1) Are you prequalified for a house through a mortgage broker or lender, or do you have enough money saved up to pay cash? Once you know this, you'll have a better idea of the type of budget you can work with. It's also important to know where your financing will come from before you start the home-viewing process because different types of loans will have different criteria that each house has to meet.

2) What's your budget? How much do you want to spend? This is different from how much you can spend. Think about your lifestyle and what you are and aren't willing to shell out your cash for.

3) Once you've got your budget worked out, it's time to think about location. Do you want to live in a neighborhood? Do you want to live on a rural farm? Is it important for you to be close to highways for your work commute, or will you not even consider living anywhere near a main road? Do you want to be near a park?

4) What school district do you want to live in? This is relevant if you have kids or are planning to have them. If you have kids, do you want them to stay in the same school district that they're in now?

5) What are the taxes like on the home you're interested in? This can change based on square footage, the neighborhood, the school district and other factors.

6) How many acres does the property come with? If there is too much land for you to personally maintain, how much will it cost to bring in landscapers and gardeners to help keep it groomed?

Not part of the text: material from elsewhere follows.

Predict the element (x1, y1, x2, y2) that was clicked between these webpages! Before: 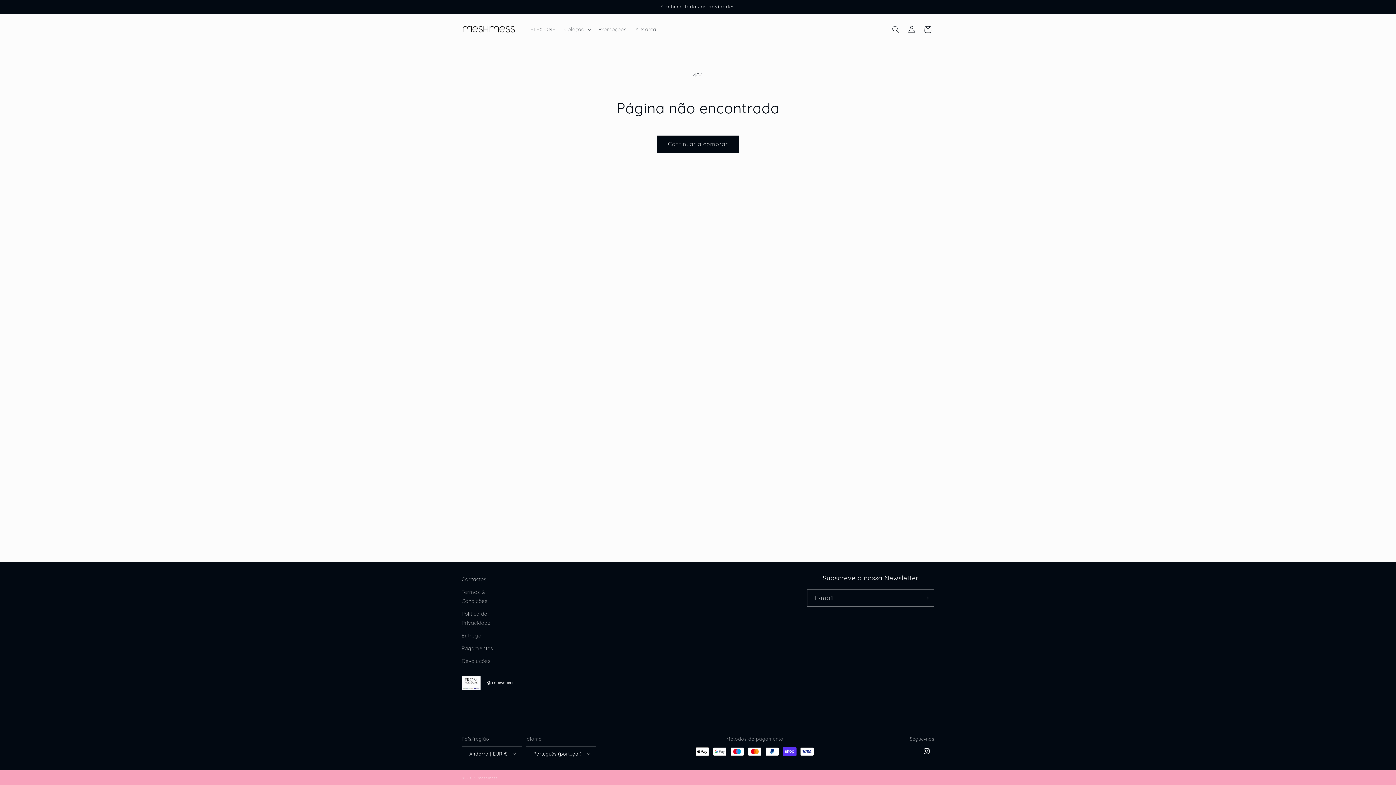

7) What are the neighbors and locals like? Whether you're living on a cul-de-sac or off in the rural hills, you'll have to interact with your neighbors or other locals at some point. When looking at a home, try to meet the neighbors or locals and get to know them a bit. See whether it's a supportive, family-oriented community -- or whether you'd be spending the next 10 years begging your partying neighbors to keep the music down.

8) What are the nearby amenities? Are there parks and public pools? Farmers markets on the weekends? An up-to-date library? What kind of lifestyle can you expect?

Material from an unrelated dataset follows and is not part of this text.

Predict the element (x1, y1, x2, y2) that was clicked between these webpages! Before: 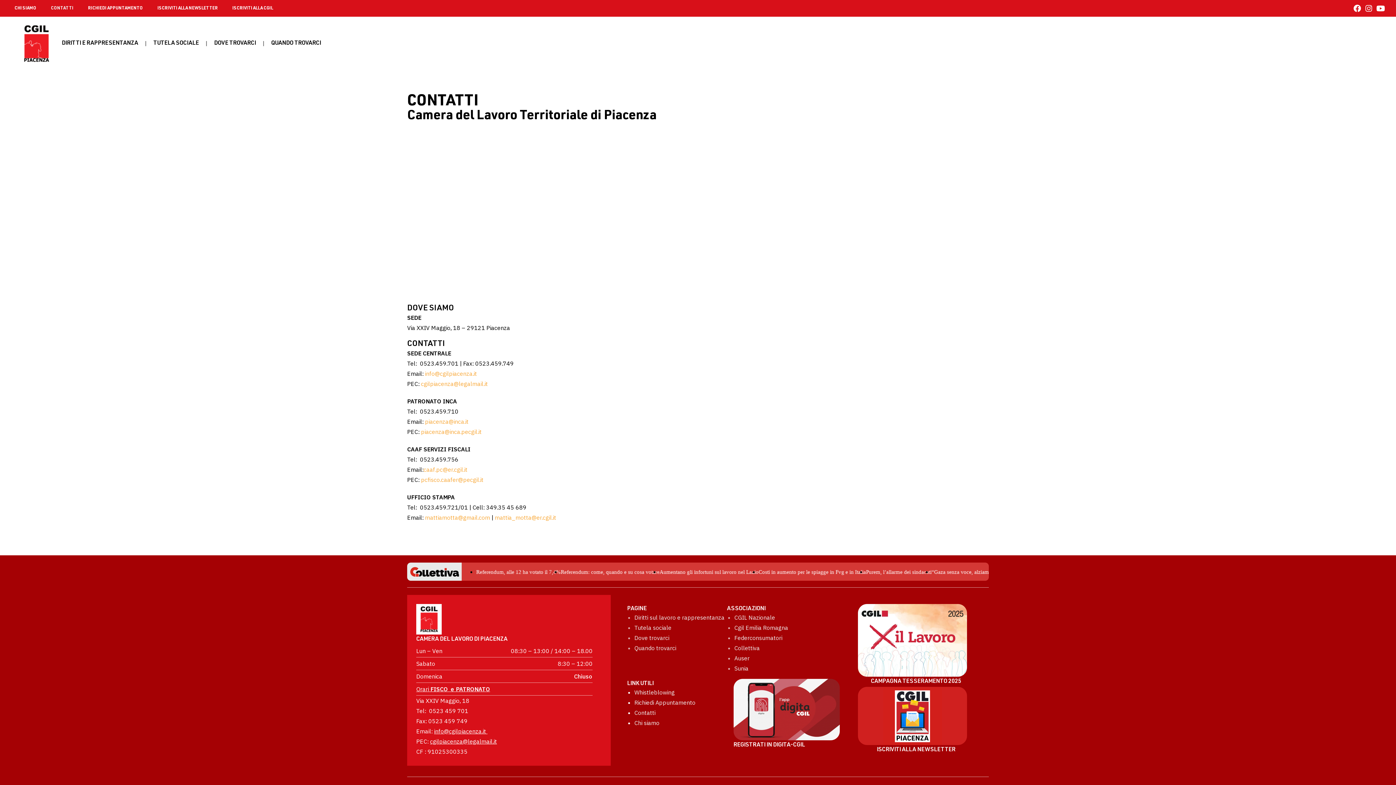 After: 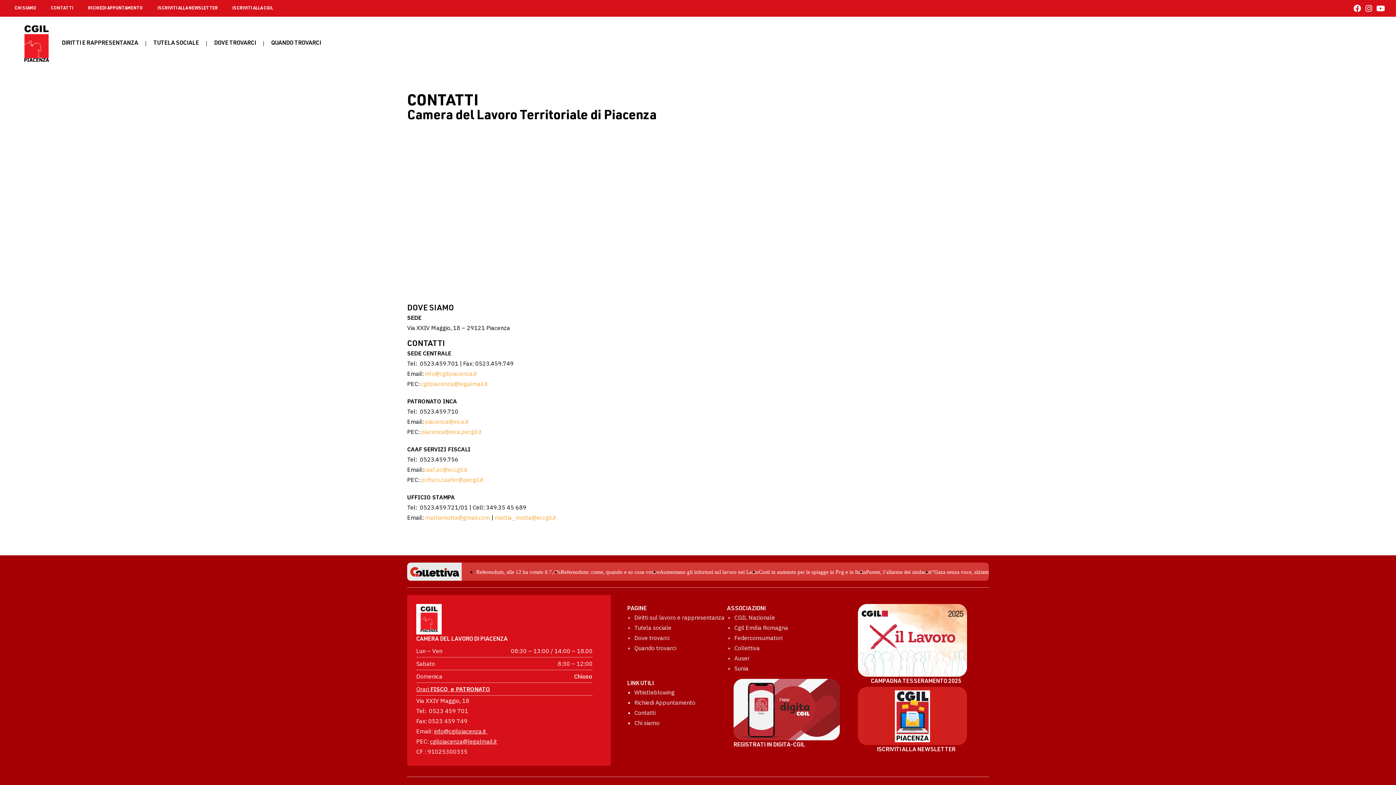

9) What style of house do you want -- farm, colonial, Victorian? Do you want a single-level or multilevel home?

10) What specific features do you want -- e.g., garage, fireplace, bay windows, high ceilings, carpeting in the bedrooms, a master suite, a finished basement?

11) What's your minimum number of bedrooms and bathrooms?

12) In which type of condition would you like your home to be? Do you want to buy a fixer-upper and renovate it yourself?

13) What size home do you want? Approximately how many square feet?

14) How old are the kitchen appliances? Kitchen appliances become less energy-efficient after six years. Other major appliances, such as boilers and furnaces, can usually last anywhere between 20 and 35 years.

15) What type of roof is it? Slate roof lasts the longest, because you'll just have to replace an individual part of the roof, but asphalt shingles usually only last 30 years. Make sure you ask how old the roofing is.

16) Are there any homeowner association fees? If so, what are they? (This pertains more to townhouses and condos.)

17) Who is your real estate agent? Is she or he responsible for also helping you find a licensed inspector after you close on your home? If you're planning to go solo, are you prepared to do the legwork yourself?

18) What's your timeframe? Do you need to sell your current home or wait for a lease to end?

It's also worth noting that while a list helps you cover the bases, it can also pigeonhole you and potentially keep you from finding the home of your dreams because you weren't willing to approach the process with an open mind. While it's great to know what you want, sometimes what you want isn't something you can imagine until you actually see it yourself. Maybe in spite of everything on your list, you'll walk into a house and just know that you're home.